El autor es partidario de borrar las normativas sociales que marcan la elección sexual y le parecen confinados de antemano los esfuerzos antidiscriminatorios del CENESEX, que dirige la Castro Espín.

"Instituciones que no se cuestionan las estructuras jurídicas en relación con la sexualidad, ¿cómo van a plantear un programa de transexuales? Por muy loable, por muy humano que sea el programa, limita y condiciona el diálogo, que sólo es posible por la acción colectiva", explicó Sierra.
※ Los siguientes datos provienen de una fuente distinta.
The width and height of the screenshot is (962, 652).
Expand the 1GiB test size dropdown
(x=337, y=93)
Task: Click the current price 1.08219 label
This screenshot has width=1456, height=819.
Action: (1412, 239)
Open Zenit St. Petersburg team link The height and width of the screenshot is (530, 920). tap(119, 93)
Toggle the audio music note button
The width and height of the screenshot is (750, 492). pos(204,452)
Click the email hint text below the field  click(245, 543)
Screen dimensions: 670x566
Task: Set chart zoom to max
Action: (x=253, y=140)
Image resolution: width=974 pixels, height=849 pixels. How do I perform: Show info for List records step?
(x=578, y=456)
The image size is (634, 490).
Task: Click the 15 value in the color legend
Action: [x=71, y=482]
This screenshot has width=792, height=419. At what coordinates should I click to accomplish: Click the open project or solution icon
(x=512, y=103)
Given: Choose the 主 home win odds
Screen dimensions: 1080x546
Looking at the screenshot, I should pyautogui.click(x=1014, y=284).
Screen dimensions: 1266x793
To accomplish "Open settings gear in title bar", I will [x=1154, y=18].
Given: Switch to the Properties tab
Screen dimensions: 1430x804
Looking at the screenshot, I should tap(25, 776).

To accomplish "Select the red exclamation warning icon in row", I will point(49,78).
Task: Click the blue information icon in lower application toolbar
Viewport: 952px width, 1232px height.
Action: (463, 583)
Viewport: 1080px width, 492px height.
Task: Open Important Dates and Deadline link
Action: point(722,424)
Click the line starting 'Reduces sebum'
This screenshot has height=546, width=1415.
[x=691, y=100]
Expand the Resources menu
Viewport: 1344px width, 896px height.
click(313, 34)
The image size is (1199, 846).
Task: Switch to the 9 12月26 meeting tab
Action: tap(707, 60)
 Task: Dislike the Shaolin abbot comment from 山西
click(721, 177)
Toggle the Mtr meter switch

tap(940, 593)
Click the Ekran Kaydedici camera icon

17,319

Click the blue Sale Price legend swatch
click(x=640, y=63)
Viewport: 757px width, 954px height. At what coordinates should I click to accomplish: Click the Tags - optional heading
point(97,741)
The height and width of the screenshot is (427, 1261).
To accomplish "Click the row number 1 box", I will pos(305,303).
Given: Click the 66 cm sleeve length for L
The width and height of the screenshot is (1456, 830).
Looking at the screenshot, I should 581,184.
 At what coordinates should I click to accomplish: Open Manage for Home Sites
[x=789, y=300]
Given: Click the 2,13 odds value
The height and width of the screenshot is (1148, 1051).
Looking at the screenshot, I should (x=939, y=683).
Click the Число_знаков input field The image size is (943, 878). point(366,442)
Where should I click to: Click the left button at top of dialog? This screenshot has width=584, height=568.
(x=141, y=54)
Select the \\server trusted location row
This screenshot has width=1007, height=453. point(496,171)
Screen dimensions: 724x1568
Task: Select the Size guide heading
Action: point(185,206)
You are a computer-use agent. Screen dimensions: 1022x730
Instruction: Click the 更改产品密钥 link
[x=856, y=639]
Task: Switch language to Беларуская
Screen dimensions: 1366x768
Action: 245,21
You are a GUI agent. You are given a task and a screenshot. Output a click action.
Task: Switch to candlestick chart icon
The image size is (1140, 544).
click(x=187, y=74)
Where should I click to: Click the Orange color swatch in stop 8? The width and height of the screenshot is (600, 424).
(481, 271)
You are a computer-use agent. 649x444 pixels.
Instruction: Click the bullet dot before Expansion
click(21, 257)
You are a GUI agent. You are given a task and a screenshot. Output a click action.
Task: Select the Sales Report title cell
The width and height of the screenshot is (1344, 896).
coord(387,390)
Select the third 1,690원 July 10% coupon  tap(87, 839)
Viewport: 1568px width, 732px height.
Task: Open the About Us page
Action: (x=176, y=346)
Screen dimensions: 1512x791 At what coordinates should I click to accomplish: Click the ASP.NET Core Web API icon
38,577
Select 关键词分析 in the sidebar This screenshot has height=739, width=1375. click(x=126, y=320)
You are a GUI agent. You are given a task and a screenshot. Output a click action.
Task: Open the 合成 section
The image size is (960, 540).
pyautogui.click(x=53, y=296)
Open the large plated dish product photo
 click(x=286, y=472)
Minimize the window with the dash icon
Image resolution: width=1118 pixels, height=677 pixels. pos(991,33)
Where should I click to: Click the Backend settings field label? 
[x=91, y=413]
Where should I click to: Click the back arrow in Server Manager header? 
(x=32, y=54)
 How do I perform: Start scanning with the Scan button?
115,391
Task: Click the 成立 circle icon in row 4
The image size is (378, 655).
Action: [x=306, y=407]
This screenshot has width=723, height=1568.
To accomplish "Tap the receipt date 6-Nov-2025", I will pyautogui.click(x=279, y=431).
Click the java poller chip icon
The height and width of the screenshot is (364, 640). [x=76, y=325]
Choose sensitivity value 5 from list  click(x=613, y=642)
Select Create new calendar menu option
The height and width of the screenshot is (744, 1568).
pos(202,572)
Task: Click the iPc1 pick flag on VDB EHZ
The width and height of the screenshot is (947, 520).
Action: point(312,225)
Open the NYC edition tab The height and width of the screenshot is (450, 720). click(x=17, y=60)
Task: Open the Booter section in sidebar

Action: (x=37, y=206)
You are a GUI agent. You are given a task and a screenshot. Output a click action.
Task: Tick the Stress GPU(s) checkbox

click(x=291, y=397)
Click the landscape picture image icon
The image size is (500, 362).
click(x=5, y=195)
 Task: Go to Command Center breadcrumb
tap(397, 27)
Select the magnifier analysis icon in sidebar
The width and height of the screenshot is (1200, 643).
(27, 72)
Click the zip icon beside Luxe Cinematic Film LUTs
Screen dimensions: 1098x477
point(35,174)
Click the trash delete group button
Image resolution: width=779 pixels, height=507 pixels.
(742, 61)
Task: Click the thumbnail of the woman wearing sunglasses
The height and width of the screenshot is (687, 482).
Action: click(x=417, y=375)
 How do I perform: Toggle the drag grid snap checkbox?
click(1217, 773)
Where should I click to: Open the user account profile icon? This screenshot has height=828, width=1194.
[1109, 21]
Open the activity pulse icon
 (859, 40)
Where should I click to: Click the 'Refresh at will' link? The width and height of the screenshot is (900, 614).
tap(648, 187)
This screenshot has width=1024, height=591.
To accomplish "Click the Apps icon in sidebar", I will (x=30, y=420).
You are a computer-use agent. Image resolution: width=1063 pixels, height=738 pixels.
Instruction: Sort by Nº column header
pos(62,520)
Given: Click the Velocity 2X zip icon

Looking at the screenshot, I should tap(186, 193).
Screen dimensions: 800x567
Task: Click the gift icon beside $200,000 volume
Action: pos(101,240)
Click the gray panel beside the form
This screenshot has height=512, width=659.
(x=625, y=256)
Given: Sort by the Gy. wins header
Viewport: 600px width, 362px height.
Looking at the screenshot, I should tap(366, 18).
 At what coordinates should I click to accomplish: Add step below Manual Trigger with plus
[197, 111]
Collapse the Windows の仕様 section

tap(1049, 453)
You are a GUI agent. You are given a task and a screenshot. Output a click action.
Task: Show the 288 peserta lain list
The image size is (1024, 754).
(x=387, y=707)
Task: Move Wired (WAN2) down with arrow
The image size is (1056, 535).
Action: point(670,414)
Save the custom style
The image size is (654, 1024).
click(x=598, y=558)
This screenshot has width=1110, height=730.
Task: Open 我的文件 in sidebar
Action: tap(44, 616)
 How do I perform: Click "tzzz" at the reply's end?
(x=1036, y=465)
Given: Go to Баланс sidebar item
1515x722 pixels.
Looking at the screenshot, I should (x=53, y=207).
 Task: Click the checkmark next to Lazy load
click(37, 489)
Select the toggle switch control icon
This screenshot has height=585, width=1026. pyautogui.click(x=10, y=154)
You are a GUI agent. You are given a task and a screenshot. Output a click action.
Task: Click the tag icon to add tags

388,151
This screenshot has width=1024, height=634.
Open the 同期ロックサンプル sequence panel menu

"Lo primero que debemos hacer todos es aprender a pensar la sexualidad humana no en masculino ni en femenino, ni en función de una salud sexual reproductiva", insiste.

Luego de un exhaustivo proceso de reconocimiento, el CENESEX diagnosticó a 27 transexuales, en tanto 40 están en fase de estudio. Antes de que concluya el año, según fuentes oficiales, un número reducido de ellos serán llevados al quirófano para el cambio de sexo, amparados en una resolución del Ministerio de Salud Pública que autoriza el proceder.

Una vez operados, reciben un cambio de identidad legal. Ellos terminan siendo ellas.

"Las leyes por sí solas no son suficientes para lograr verdaderos cambios subjetivos", reconoció Mariela Castro.

Fulvio, el intensivista, está de acuerdo. Aun cuando las uniones homosexuales sean reconocidas ante la ley, mucha gente, incluso la clase dirigente, tardará en ponerse en sintonía en un país con un pésimo Estado de derecho.

"¿Esta revolución se vuelve rosa? Ay, no me lo creo. En todo caso, es el rojo que hace rato se destiñe", dice guardando celosamente su bata blanca en la mochila.